Hello I am trying to incorporate multiple losses into a multi-model structure. My current workflow is as following.

optimizer = optim.SGD([{'params': model_1.parameters(), 'lr': 0.1},
                       {'params': model_2.parameters(), 'lr': 0.01},
                       {'params': criterion_1.parameters(), 'lr': 0.01}])

output_1, loss_1 = model_1(input)
output_2, loss_2 = model_2(output_1)
loss_3 = criterion_1(output_1, labels)
loss_4 = criterion_2(output_2, labels)

loss = loss_1 + loss_2  + loss_3 + loss_4



I am worried if it will cause double gradient, because the backward() will go through loss_1, and loss_3, both, kinda, come from model_1. Similar as loss_2 and loss_4, while criterion_2 does not have parameters to be optimized.

I am also wondering what double gradient can cause if happened.

Thank you very much.


I am not sure what you call “double gradient”.
But in this case what will happen is that it will backprop both criterions, then model_2 and once you have all gradients for model_1’s output it will backprop model_1.

Thank you for your reply!

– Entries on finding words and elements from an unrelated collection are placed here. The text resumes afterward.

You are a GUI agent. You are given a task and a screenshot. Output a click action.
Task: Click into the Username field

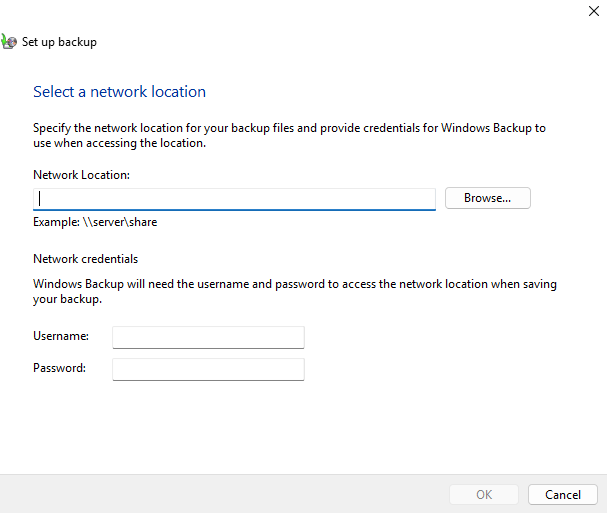tap(208, 337)
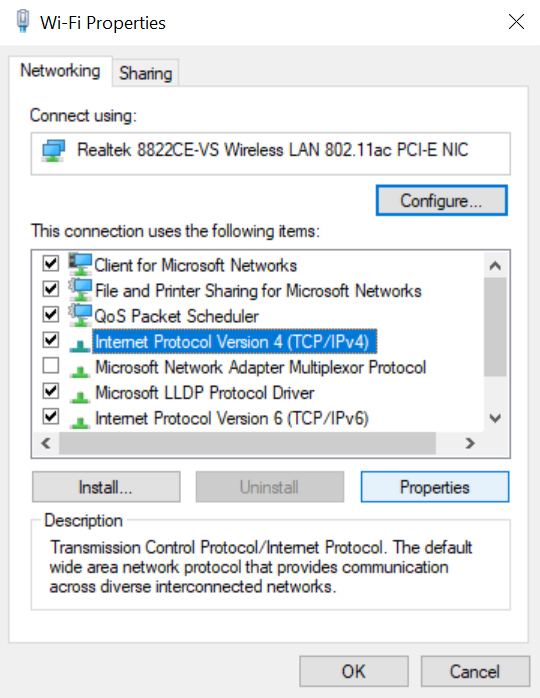Image resolution: width=540 pixels, height=698 pixels.
Task: Click list scrollbar down arrow
Action: pos(495,418)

I was wondering if in this case, different sets of gradient of model_1 would be used for optimizations. Because the backpropagation seems to come from both loss_1 and output_1 which is the input of model_2 that calculates loss_2 and input of criterion_1 that calculates loss_3. I am not sure if this will cause problem.

The gradients will correspond to the final loss value. Since you sum everything up here, gradients will just be the sum of the ones from every branch.